Question

Two new drugs are to be tested using a group of 60 laboratory mice, each tagged with a number for identification purposes. Drug A is to be given to 21 mice, drug B is to be given to another 21 mice, and the remaining 18 mice are to be used as controls.

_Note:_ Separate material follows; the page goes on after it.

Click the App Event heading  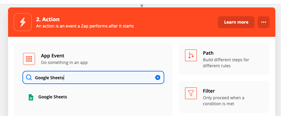pyautogui.click(x=52, y=56)
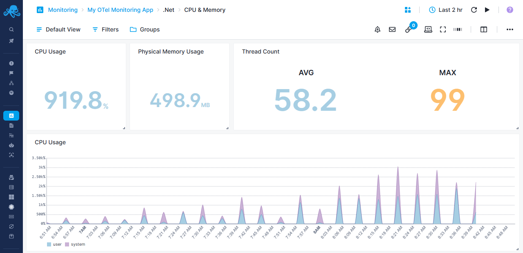Enter fullscreen dashboard mode
The image size is (523, 253).
[x=443, y=29]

How many ways can the assignment of treatments to mice be made? (A single assignment involves specifying the treatment for each mouse—whether drug A, drug B, or no drug.) (Enter the exact number or an equivalent algebraic expression.)

Answer 1

Answer:

4.979044478499338 × 10²⁶

Step-by-step explanation:

Combination can be used to determine the number of ways the mice can be selected for the drugs (A, B) and the control group.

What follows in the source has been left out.